→ **EXERCISE INPUTS**
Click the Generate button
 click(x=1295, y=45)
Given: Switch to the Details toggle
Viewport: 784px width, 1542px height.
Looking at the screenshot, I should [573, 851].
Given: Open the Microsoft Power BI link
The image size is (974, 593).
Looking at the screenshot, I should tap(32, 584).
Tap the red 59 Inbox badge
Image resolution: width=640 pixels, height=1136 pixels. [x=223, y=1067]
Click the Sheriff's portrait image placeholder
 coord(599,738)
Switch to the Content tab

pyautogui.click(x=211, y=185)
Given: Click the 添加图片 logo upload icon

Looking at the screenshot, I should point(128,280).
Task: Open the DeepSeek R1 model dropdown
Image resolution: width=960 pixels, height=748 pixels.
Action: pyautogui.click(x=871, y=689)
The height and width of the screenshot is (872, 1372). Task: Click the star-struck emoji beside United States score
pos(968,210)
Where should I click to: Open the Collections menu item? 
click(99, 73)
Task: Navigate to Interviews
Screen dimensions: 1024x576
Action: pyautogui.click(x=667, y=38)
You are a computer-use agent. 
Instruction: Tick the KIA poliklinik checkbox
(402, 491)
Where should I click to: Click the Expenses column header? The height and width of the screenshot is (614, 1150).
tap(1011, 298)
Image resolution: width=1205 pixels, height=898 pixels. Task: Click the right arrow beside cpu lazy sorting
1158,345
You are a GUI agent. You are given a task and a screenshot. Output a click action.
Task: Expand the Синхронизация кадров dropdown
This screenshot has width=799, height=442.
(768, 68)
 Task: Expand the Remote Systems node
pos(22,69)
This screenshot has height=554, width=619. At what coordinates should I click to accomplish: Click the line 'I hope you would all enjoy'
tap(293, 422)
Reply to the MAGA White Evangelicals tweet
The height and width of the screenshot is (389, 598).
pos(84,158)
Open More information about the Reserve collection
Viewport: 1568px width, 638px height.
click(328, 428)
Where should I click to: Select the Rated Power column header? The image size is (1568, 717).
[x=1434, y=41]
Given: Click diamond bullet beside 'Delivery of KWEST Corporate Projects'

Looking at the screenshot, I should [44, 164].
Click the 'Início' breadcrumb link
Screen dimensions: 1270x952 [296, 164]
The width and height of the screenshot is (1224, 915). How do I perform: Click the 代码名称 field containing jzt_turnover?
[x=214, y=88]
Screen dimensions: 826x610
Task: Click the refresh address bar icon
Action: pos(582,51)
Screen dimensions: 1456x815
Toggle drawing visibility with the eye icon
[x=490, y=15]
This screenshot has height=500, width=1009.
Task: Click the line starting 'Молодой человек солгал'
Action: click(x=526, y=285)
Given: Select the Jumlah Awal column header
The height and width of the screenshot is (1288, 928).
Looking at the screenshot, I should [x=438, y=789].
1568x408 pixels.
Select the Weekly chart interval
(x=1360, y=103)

→ **PROMPT**
Which lines above contain the word "agent"? Show each of them.

→ **FINISHED EXERCISE**
You are a computer-use agent. 
You are a GUI agent. You are given a task and a screenshot. Output a click action.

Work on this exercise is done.